Bio KB and Legal KB are static. Bio is a few hundred words. Legal is the privacy policy and terms. Chunk size 500 tokens, overlap 50, because the content is dense and self-contained: each paragraph stands alone. Larger chunks here would dilute the embedding with unrelated clauses and hurt retrieval precision.

Embedding model is text-embedding-3-small across all three. For my corpus of technical English with code snippets and product names, it performed well enough on exact-term recall, which matters when someone asks about “k3s” or “MinIO” by name. The cost difference versus 3-large ($0.020 vs $0.130 per 1M tokens) did not justify the marginal gain at this corpus size.

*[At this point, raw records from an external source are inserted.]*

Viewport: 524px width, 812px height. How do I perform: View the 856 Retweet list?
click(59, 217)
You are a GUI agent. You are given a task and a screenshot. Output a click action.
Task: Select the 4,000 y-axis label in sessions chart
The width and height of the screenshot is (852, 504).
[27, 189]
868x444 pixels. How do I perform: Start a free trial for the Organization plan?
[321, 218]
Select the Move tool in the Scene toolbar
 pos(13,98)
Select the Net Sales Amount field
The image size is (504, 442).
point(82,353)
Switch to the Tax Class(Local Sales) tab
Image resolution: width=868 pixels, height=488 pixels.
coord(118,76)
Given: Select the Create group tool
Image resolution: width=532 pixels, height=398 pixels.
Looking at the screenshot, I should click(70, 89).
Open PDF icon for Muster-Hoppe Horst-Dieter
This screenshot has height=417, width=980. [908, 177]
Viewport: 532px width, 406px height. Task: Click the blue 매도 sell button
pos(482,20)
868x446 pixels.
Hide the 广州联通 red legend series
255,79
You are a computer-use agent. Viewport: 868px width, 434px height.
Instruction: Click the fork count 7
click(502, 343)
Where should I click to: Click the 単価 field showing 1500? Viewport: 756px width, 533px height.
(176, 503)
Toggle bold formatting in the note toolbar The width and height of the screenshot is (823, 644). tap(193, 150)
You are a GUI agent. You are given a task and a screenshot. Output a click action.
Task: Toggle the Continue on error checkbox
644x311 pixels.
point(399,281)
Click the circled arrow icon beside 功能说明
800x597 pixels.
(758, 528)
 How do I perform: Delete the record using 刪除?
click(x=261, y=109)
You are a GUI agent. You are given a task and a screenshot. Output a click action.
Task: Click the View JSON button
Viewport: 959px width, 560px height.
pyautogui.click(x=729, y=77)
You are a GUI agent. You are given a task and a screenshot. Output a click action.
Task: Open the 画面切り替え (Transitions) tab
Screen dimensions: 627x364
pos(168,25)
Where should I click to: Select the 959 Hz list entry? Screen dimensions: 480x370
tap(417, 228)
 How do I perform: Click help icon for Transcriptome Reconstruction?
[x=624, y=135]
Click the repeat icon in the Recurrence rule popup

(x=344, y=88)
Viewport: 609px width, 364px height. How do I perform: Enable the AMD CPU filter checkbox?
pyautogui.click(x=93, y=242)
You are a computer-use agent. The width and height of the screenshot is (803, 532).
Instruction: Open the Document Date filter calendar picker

Indexing pipeline treats MinIO as the source. A lightweight sync job watches the bucket via S3 event notifications, and on a new or updated object it calls the document API to re-ingest that single file. Bio and Legal are updated manually through the UI since they change maybe twice a year. No full re-index: the Articles KB would take too long and the embedding costs add up.

With the knowledge bases shaped like this, the routing logic gets simpler than you would expect.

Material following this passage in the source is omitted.